Some of the biggest news in astronomy and cosmology is the recent announcements of results from the Planck mission that observed the cosmic microwave background. One of the key results is that the universe is actually a bit older than previously estimated, now 13.82 billion years old as opposed to 13.73 billion years old. What’s 100 million years difference matter in the grand scheme?

Well it is not the age that is the challenge but the expansion rate of the universe or what is called the Hubble Constant. The universe is known to be expanding, for instance when we look at far away galaxies we observe them to be moving away from us and galaxies twice as far are moving twice as fast. This rate tells us about the age of the universe and how much mass and energy is in the universe. The Planck mission found the rate to be 67.3 km/s/Mpc (1 Mpc (megaparsec) = 100000 parsec = 3,260,000 light years). This is interesting, the predecessor to Planck, the WMAP mission measured about 72 km/s/Mpc while other methods measured about 72 - 75 km/s/Mpc.

It is surprising that Planck is so much lower and raises a few questions about these other methods. The best other method employed so far requires measuring the velocity of far off galaxies using their spectra and searching for standard candles in those galaxies to measure distances. When an object is moving and emits light, light at various wavelengths will be shifted, an object moving away appears redder than it would if it were not moving. By measuring how much the light is shifted then we can measure the speed of a galaxy. This is analogous to how the sound of a train changes when it is traveling towards and away from an observer.

Measuring the distances to these galaxies requires finding standard candles. A standard candle is an object that, when observed, allows astronomers to measure the distance to that object. The most commonly employed standard candle is a Cepheid, a personal favourite of mine that I have studied since my PhD. A Cepheid is a variable star whose brightness oscillates for a few days up to 200 days, and that period of oscillation is a direct measure of how much light a Cepheid is emitting. By observing how bright a Cepheid appears and its period, hence its actual brightness, we can measure the distance to that star and the galaxy in which it lives. It is these objects that have been primarily used to measure the Hubble Constant and the best
measurements suggest a greater rate of expansion than the new Planck results.
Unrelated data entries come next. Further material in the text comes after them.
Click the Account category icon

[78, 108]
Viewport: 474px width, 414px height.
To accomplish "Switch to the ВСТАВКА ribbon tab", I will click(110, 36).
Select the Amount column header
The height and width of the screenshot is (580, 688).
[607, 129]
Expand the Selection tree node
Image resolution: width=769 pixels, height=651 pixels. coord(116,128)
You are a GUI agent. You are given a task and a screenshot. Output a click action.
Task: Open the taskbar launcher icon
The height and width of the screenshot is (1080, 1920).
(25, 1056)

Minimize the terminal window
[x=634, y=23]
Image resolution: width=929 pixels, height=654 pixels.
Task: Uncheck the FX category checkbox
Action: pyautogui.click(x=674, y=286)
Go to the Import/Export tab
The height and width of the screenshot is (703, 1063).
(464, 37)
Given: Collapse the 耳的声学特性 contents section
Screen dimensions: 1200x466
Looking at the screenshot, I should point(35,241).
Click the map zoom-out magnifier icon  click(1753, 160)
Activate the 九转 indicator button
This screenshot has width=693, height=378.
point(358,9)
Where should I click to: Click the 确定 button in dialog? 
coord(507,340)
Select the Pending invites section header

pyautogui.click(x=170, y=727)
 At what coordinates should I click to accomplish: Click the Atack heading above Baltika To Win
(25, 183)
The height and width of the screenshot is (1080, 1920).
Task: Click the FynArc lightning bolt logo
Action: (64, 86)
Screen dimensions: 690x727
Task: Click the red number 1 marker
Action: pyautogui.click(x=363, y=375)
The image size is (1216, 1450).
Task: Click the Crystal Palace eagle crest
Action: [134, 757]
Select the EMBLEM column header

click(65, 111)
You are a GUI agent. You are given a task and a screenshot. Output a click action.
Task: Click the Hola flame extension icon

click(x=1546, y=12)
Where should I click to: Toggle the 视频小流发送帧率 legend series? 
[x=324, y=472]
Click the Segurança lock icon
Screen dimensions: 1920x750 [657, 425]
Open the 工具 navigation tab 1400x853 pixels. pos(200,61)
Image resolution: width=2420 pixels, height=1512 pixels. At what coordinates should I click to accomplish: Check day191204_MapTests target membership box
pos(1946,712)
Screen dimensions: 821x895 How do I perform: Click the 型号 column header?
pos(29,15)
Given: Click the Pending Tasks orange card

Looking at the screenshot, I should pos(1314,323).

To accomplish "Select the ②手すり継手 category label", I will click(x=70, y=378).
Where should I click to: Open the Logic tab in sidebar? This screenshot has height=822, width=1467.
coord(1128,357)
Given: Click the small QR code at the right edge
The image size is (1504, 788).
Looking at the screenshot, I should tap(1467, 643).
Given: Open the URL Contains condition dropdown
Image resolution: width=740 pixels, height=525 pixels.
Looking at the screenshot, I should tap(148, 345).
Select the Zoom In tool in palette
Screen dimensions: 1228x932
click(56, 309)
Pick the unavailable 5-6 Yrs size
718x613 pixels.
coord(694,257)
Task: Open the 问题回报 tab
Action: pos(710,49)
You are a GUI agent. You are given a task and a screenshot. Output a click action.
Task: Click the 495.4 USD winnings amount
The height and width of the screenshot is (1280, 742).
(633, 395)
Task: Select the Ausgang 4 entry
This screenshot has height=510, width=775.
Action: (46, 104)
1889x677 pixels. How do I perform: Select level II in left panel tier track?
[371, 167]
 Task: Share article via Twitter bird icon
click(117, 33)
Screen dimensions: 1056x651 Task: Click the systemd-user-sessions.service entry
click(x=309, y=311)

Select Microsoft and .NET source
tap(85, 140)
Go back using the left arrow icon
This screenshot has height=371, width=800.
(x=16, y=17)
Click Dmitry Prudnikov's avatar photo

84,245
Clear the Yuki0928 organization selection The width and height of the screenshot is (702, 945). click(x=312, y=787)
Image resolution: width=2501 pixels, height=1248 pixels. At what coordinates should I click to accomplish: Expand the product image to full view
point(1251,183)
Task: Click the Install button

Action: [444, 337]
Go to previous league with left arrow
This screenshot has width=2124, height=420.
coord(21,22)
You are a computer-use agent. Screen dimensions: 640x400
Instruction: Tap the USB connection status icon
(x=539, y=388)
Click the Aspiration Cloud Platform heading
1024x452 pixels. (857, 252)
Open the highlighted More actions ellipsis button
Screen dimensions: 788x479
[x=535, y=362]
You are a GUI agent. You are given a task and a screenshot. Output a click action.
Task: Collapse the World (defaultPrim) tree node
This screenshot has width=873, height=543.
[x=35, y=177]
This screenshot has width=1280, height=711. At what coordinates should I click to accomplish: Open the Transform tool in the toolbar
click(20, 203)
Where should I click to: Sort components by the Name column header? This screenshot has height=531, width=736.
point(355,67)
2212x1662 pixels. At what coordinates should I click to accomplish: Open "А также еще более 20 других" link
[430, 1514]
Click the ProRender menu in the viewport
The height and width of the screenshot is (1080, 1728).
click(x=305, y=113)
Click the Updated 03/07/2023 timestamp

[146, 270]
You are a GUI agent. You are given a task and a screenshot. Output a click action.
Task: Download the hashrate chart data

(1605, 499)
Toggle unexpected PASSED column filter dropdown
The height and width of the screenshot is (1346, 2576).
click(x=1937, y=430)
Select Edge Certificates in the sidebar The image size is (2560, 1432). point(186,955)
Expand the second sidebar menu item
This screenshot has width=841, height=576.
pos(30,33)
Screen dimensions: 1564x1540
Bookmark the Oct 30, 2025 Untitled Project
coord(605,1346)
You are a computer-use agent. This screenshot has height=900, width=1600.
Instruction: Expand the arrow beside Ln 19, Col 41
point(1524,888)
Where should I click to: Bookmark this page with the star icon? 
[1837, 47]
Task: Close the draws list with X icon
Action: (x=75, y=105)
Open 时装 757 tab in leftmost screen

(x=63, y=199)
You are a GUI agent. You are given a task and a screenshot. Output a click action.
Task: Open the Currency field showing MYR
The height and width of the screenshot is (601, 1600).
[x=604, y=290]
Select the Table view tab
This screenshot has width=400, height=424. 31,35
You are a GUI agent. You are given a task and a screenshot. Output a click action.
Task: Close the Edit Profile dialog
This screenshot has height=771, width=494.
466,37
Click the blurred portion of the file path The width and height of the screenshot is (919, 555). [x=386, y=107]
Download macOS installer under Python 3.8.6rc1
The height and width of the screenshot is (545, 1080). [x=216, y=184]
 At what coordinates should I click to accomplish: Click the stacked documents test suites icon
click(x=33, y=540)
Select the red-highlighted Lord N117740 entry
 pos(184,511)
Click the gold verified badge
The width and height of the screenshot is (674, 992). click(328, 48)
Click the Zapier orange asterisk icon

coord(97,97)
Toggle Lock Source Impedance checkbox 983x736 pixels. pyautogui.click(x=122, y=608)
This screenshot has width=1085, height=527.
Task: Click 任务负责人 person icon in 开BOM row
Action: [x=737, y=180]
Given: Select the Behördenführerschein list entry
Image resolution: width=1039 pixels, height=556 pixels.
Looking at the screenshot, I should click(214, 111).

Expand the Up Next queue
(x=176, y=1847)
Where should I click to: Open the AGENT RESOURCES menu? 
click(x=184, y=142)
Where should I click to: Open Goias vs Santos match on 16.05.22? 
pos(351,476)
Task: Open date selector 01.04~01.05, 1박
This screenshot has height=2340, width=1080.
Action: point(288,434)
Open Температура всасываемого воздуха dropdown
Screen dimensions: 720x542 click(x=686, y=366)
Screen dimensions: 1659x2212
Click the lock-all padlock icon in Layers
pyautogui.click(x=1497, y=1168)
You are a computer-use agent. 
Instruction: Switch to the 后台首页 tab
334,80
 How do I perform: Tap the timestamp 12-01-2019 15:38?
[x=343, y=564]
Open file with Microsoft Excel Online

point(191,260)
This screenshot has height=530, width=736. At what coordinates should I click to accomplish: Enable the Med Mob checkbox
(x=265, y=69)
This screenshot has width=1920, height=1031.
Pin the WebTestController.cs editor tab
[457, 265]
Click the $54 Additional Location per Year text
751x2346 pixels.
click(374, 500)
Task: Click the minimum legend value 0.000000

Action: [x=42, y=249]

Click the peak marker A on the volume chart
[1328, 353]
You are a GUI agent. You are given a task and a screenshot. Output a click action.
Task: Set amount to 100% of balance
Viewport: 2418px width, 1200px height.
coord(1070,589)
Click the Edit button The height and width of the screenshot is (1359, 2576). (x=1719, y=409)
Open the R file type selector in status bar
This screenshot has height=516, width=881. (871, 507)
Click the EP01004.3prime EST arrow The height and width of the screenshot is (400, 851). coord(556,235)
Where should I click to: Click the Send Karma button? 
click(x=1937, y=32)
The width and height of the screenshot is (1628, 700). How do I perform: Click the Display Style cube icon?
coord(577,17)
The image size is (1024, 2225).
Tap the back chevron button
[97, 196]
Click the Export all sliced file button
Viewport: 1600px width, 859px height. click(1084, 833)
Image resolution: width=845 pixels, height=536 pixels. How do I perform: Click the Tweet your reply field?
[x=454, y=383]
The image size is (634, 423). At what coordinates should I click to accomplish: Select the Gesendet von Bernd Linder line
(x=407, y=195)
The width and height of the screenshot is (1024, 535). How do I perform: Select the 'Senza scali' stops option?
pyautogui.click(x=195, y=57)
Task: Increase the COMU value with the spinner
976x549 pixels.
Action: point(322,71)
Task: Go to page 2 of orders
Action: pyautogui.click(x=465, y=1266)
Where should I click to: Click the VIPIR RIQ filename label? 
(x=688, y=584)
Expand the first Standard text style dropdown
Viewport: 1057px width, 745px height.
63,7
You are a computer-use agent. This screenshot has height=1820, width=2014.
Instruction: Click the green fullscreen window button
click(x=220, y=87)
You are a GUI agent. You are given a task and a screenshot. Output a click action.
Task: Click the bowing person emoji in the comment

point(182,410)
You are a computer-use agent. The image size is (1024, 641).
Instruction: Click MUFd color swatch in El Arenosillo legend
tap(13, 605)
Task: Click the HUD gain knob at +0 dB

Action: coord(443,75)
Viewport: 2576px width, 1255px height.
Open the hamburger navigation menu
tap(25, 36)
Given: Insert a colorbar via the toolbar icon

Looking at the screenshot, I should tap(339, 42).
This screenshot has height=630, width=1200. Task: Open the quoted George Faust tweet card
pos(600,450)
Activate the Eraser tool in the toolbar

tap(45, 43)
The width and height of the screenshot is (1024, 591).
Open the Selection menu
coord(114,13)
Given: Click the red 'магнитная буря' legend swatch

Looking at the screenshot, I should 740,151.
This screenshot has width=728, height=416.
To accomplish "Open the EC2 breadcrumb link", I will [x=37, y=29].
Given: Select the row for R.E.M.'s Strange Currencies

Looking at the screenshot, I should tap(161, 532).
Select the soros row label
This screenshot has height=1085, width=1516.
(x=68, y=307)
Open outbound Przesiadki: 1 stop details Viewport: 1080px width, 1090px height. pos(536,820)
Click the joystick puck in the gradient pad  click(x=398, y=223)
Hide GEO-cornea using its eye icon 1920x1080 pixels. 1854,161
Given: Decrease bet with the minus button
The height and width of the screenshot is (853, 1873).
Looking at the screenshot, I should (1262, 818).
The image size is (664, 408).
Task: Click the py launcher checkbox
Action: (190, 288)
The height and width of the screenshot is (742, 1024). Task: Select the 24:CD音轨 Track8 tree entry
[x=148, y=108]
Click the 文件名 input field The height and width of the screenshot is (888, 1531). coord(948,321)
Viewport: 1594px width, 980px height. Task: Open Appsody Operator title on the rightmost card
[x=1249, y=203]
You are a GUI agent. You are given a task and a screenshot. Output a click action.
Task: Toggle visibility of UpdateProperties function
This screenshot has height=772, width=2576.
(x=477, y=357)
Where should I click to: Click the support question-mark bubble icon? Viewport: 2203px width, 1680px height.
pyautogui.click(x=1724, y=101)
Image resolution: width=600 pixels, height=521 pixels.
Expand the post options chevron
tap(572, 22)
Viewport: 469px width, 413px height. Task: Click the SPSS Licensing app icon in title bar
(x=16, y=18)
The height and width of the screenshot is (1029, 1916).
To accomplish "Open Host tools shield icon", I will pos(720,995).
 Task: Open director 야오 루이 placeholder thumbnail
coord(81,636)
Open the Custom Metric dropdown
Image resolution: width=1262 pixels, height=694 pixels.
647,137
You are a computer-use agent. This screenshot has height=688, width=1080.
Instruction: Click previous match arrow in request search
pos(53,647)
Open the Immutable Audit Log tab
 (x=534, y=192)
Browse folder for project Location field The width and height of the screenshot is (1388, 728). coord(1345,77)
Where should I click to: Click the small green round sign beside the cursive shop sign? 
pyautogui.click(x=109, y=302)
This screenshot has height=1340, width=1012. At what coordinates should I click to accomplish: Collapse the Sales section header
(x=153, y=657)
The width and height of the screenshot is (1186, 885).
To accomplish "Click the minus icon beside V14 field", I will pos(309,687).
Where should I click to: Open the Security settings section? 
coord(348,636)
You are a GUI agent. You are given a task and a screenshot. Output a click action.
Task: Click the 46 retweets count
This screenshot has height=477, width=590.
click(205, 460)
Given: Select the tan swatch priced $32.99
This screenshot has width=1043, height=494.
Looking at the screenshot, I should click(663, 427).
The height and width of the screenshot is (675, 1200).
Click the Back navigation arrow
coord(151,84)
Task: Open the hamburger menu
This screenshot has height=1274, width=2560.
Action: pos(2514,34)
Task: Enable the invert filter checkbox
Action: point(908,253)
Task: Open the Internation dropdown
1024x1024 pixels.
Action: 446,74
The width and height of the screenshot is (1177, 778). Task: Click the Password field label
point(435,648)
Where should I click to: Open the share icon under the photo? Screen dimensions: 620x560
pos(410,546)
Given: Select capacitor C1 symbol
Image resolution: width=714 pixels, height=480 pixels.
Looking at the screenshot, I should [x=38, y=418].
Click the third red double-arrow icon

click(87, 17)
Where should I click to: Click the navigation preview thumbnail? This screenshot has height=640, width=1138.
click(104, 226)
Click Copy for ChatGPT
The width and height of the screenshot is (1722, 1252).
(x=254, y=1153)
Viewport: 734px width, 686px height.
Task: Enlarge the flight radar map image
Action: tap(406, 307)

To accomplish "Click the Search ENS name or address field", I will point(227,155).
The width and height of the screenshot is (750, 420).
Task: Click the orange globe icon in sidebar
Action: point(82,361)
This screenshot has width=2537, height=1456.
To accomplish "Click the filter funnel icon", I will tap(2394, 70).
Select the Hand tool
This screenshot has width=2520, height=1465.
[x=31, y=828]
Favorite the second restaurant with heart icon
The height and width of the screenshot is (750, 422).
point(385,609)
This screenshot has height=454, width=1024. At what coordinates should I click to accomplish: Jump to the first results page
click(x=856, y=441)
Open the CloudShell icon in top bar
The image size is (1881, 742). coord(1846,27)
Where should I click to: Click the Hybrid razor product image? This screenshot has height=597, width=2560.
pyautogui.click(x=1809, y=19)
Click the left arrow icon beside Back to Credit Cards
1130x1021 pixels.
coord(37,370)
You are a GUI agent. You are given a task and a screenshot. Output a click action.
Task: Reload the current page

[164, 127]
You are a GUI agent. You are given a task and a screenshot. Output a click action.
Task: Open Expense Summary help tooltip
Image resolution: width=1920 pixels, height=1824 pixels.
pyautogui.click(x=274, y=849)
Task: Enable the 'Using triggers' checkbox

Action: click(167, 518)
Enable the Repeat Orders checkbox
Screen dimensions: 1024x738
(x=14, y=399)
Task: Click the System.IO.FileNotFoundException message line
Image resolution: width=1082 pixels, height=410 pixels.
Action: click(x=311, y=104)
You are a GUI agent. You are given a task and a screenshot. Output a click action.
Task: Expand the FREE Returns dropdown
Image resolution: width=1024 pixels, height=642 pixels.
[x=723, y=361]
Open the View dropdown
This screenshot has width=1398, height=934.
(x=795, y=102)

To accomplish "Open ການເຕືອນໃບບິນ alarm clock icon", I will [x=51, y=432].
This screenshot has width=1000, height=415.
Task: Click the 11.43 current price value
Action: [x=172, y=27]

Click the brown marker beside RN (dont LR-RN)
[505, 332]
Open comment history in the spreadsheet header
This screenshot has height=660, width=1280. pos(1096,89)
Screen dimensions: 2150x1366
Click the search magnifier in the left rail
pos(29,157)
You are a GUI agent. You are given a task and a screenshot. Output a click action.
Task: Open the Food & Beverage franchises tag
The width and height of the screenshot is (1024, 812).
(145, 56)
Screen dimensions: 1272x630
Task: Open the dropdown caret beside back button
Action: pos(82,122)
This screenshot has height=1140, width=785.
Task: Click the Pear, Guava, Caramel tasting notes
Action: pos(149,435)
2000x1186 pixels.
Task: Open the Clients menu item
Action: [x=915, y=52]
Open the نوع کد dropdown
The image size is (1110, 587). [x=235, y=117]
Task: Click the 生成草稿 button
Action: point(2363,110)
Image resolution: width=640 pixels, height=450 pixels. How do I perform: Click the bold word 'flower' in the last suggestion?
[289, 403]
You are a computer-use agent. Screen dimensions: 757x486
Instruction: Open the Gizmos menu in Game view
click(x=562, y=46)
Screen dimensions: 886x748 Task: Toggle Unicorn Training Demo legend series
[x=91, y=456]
What does this mean? Could Planck be in error? Or Is there something we are missing in understanding these favoured standard candle? Perhaps Planck is telling us that we need to better understand these stars and that we need to revisit them in greater detail. This is difficult challenge and I am stymied how the Cepheid measurements might be so off. It is important to figure this out because Cepheids will provide an independent check of the Planck results when the James Webb Space Telescope comes online and astronomers will be able to observe Cepheids at unprecedented distances with unprecedented accuracy.

The newly-released Planck results are a giant leap forward in the understanding of the beginning of the universe and the results have consequences throughout the field of astronomy, even to the seemingly unrelated field of stellar physics. But Planck might just be requiring us to rethink what we know about these stars. For every answer, more questions arise; this is why science is awesome.